(Extracted data entries)

_____

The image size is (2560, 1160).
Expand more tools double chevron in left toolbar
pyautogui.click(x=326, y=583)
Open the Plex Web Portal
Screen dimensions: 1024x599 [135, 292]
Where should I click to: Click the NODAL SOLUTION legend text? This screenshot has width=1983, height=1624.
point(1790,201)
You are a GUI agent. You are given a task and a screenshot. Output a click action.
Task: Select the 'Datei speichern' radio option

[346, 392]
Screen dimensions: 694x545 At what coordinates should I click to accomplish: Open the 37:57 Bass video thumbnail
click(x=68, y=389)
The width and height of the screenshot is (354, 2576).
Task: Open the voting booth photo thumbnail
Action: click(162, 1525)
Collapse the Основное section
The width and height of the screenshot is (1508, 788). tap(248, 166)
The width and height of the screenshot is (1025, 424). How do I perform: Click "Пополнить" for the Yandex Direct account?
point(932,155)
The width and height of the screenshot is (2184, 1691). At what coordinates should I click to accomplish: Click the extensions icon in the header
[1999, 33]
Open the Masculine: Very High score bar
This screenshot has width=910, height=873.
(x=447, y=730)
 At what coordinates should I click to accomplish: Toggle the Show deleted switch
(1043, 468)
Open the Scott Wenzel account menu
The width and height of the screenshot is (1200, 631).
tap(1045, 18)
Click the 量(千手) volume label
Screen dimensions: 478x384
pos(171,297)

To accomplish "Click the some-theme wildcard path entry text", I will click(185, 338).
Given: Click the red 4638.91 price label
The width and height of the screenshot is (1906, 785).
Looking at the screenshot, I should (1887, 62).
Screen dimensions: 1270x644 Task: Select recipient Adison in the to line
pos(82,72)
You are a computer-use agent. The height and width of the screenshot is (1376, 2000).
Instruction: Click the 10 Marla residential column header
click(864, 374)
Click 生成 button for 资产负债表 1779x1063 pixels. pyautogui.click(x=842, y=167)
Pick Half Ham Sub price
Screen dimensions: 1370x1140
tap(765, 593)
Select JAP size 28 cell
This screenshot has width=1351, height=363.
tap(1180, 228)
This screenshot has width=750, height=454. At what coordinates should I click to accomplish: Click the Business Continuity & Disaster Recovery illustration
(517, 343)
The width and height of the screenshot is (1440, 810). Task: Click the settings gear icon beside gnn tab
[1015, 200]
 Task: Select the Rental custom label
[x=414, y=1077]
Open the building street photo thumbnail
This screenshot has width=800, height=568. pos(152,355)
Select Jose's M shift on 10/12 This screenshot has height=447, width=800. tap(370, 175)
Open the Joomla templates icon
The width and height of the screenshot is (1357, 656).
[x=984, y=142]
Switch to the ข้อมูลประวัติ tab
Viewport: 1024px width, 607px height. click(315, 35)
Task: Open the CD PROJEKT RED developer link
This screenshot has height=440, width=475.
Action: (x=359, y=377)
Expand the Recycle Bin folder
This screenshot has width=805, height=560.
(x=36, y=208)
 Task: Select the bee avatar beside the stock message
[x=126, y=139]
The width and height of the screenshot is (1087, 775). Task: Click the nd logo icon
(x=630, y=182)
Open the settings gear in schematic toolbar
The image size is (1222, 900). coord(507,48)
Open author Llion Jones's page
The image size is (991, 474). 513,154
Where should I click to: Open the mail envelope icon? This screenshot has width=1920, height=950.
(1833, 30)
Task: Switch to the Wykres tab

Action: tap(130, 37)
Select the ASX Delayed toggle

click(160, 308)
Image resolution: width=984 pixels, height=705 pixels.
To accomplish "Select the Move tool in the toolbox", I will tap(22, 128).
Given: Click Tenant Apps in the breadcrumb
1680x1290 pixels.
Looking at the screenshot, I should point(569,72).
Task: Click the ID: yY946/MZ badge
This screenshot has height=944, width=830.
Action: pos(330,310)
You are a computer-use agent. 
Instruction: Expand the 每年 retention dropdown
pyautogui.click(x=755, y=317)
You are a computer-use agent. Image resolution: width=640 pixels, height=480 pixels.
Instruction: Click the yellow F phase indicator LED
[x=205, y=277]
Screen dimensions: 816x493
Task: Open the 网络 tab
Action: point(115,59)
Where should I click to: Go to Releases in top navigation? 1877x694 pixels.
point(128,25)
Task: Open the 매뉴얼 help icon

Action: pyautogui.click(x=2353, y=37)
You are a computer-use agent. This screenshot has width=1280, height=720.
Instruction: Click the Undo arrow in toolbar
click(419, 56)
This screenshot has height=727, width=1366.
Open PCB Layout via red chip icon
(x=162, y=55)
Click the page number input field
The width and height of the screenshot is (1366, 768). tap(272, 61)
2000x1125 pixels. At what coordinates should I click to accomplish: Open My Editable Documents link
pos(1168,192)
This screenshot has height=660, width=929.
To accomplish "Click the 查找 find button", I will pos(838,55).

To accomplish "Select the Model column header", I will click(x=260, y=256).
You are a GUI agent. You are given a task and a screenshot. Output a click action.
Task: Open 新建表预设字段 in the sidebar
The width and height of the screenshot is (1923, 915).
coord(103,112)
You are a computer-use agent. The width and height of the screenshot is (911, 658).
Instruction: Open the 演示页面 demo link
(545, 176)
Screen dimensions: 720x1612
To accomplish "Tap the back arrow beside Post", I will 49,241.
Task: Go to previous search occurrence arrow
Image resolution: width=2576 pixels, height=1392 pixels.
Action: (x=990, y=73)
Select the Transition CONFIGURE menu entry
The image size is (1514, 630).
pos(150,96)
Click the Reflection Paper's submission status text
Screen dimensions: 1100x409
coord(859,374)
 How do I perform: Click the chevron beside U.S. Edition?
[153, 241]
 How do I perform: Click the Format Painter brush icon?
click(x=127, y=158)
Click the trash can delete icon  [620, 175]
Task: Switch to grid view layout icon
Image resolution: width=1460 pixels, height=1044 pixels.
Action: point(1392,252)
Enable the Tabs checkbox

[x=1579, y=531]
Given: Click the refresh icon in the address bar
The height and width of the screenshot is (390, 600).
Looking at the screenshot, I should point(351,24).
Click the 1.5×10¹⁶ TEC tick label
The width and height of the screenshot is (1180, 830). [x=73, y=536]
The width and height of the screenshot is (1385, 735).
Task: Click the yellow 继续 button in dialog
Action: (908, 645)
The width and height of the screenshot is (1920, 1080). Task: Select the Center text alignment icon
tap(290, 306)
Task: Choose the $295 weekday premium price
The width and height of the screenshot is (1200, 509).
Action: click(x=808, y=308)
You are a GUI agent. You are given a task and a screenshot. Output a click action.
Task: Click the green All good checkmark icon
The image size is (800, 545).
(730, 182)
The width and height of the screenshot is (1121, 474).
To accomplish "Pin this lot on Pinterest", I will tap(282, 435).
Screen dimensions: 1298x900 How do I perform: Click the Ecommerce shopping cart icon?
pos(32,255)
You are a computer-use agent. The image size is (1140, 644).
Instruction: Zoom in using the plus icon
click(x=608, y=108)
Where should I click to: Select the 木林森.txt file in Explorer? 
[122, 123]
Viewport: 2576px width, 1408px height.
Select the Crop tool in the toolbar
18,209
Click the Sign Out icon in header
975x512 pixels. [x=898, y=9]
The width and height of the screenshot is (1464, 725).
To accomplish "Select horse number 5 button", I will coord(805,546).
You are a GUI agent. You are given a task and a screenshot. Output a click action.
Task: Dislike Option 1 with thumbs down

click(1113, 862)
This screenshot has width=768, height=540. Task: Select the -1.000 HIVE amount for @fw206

_____

WRITTEN REQUEST: Reproduce all of the lines above without a single change.

ANSWER FOR THE TASK:
The image size is (2560, 1160).
Expand more tools double chevron in left toolbar
pyautogui.click(x=326, y=583)
Open the Plex Web Portal
Screen dimensions: 1024x599 [135, 292]
Where should I click to: Click the NODAL SOLUTION legend text? This screenshot has width=1983, height=1624.
point(1790,201)
You are a GUI agent. You are given a task and a screenshot. Output a click action.
Task: Select the 'Datei speichern' radio option

[346, 392]
Screen dimensions: 694x545 At what coordinates should I click to accomplish: Open the 37:57 Bass video thumbnail
click(x=68, y=389)
The width and height of the screenshot is (354, 2576).
Task: Open the voting booth photo thumbnail
Action: click(162, 1525)
Collapse the Основное section
The width and height of the screenshot is (1508, 788). tap(248, 166)
The width and height of the screenshot is (1025, 424). How do I perform: Click "Пополнить" for the Yandex Direct account?
point(932,155)
The width and height of the screenshot is (2184, 1691). At what coordinates should I click to accomplish: Click the extensions icon in the header
[1999, 33]
Open the Masculine: Very High score bar
This screenshot has width=910, height=873.
(x=447, y=730)
 At what coordinates should I click to accomplish: Toggle the Show deleted switch
(1043, 468)
Open the Scott Wenzel account menu
The width and height of the screenshot is (1200, 631).
tap(1045, 18)
Click the 量(千手) volume label
Screen dimensions: 478x384
pos(171,297)

To accomplish "Click the some-theme wildcard path entry text", I will click(185, 338).
Given: Click the red 4638.91 price label
The width and height of the screenshot is (1906, 785).
Looking at the screenshot, I should (1887, 62).
Screen dimensions: 1270x644 Task: Select recipient Adison in the to line
pos(82,72)
You are a computer-use agent. The height and width of the screenshot is (1376, 2000).
Instruction: Click the 10 Marla residential column header
click(864, 374)
Click 生成 button for 资产负债表 1779x1063 pixels. pyautogui.click(x=842, y=167)
Pick Half Ham Sub price
Screen dimensions: 1370x1140
tap(765, 593)
Select JAP size 28 cell
This screenshot has width=1351, height=363.
tap(1180, 228)
This screenshot has width=750, height=454. At what coordinates should I click to accomplish: Click the Business Continuity & Disaster Recovery illustration
(517, 343)
The width and height of the screenshot is (1440, 810). Task: Click the settings gear icon beside gnn tab
[1015, 200]
 Task: Select the Rental custom label
[x=414, y=1077]
Open the building street photo thumbnail
This screenshot has width=800, height=568. pos(152,355)
Select Jose's M shift on 10/12 This screenshot has height=447, width=800. tap(370, 175)
Open the Joomla templates icon
The width and height of the screenshot is (1357, 656).
[x=984, y=142]
Switch to the ข้อมูลประวัติ tab
Viewport: 1024px width, 607px height. click(315, 35)
Task: Open the CD PROJEKT RED developer link
This screenshot has height=440, width=475.
Action: (x=359, y=377)
Expand the Recycle Bin folder
This screenshot has width=805, height=560.
(x=36, y=208)
 Task: Select the bee avatar beside the stock message
[x=126, y=139]
The width and height of the screenshot is (1087, 775). Task: Click the nd logo icon
(x=630, y=182)
Open the settings gear in schematic toolbar
The image size is (1222, 900). coord(507,48)
Open author Llion Jones's page
The image size is (991, 474). 513,154
Where should I click to: Open the mail envelope icon? This screenshot has width=1920, height=950.
(1833, 30)
Task: Switch to the Wykres tab

Action: tap(130, 37)
Select the ASX Delayed toggle

click(160, 308)
Image resolution: width=984 pixels, height=705 pixels.
To accomplish "Select the Move tool in the toolbox", I will tap(22, 128).
Given: Click Tenant Apps in the breadcrumb
1680x1290 pixels.
Looking at the screenshot, I should point(569,72).
Task: Click the ID: yY946/MZ badge
This screenshot has height=944, width=830.
Action: pos(330,310)
You are a computer-use agent. 
Instruction: Expand the 每年 retention dropdown
pyautogui.click(x=755, y=317)
You are a computer-use agent. Image resolution: width=640 pixels, height=480 pixels.
Instruction: Click the yellow F phase indicator LED
[x=205, y=277]
Screen dimensions: 816x493
Task: Open the 网络 tab
Action: point(115,59)
Where should I click to: Go to Releases in top navigation? 1877x694 pixels.
point(128,25)
Task: Open the 매뉴얼 help icon

Action: pyautogui.click(x=2353, y=37)
You are a computer-use agent. This screenshot has width=1280, height=720.
Instruction: Click the Undo arrow in toolbar
click(419, 56)
This screenshot has height=727, width=1366.
Open PCB Layout via red chip icon
(x=162, y=55)
Click the page number input field
The width and height of the screenshot is (1366, 768). tap(272, 61)
2000x1125 pixels. At what coordinates should I click to accomplish: Open My Editable Documents link
pos(1168,192)
This screenshot has height=660, width=929.
To accomplish "Click the 查找 find button", I will pos(838,55).

To accomplish "Select the Model column header", I will click(x=260, y=256).
You are a GUI agent. You are given a task and a screenshot. Output a click action.
Task: Open 新建表预设字段 in the sidebar
The width and height of the screenshot is (1923, 915).
coord(103,112)
You are a computer-use agent. The width and height of the screenshot is (911, 658).
Instruction: Open the 演示页面 demo link
(545, 176)
Screen dimensions: 720x1612
To accomplish "Tap the back arrow beside Post", I will 49,241.
Task: Go to previous search occurrence arrow
Image resolution: width=2576 pixels, height=1392 pixels.
Action: (x=990, y=73)
Select the Transition CONFIGURE menu entry
The image size is (1514, 630).
pos(150,96)
Click the Reflection Paper's submission status text
Screen dimensions: 1100x409
coord(859,374)
 How do I perform: Click the chevron beside U.S. Edition?
[153, 241]
 How do I perform: Click the Format Painter brush icon?
click(x=127, y=158)
Click the trash can delete icon  [620, 175]
Task: Switch to grid view layout icon
Image resolution: width=1460 pixels, height=1044 pixels.
Action: point(1392,252)
Enable the Tabs checkbox

[x=1579, y=531]
Given: Click the refresh icon in the address bar
The height and width of the screenshot is (390, 600).
Looking at the screenshot, I should point(351,24).
Click the 1.5×10¹⁶ TEC tick label
The width and height of the screenshot is (1180, 830). [x=73, y=536]
The width and height of the screenshot is (1385, 735).
Task: Click the yellow 继续 button in dialog
Action: (908, 645)
The width and height of the screenshot is (1920, 1080). Task: Select the Center text alignment icon
tap(290, 306)
Task: Choose the $295 weekday premium price
The width and height of the screenshot is (1200, 509).
Action: click(x=808, y=308)
You are a GUI agent. You are given a task and a screenshot. Output a click action.
Task: Click the green All good checkmark icon
The image size is (800, 545).
(730, 182)
The width and height of the screenshot is (1121, 474).
To accomplish "Pin this lot on Pinterest", I will tap(282, 435).
Screen dimensions: 1298x900 How do I perform: Click the Ecommerce shopping cart icon?
pos(32,255)
You are a computer-use agent. The image size is (1140, 644).
Instruction: Zoom in using the plus icon
click(x=608, y=108)
Where should I click to: Select the 木林森.txt file in Explorer? 
[122, 123]
Viewport: 2576px width, 1408px height.
Select the Crop tool in the toolbar
18,209
Click the Sign Out icon in header
975x512 pixels. [x=898, y=9]
The width and height of the screenshot is (1464, 725).
To accomplish "Select horse number 5 button", I will coord(805,546).
You are a GUI agent. You are given a task and a screenshot. Output a click action.
Task: Dislike Option 1 with thumbs down

click(1113, 862)
This screenshot has width=768, height=540. Task: Select the -1.000 HIVE amount for @fw206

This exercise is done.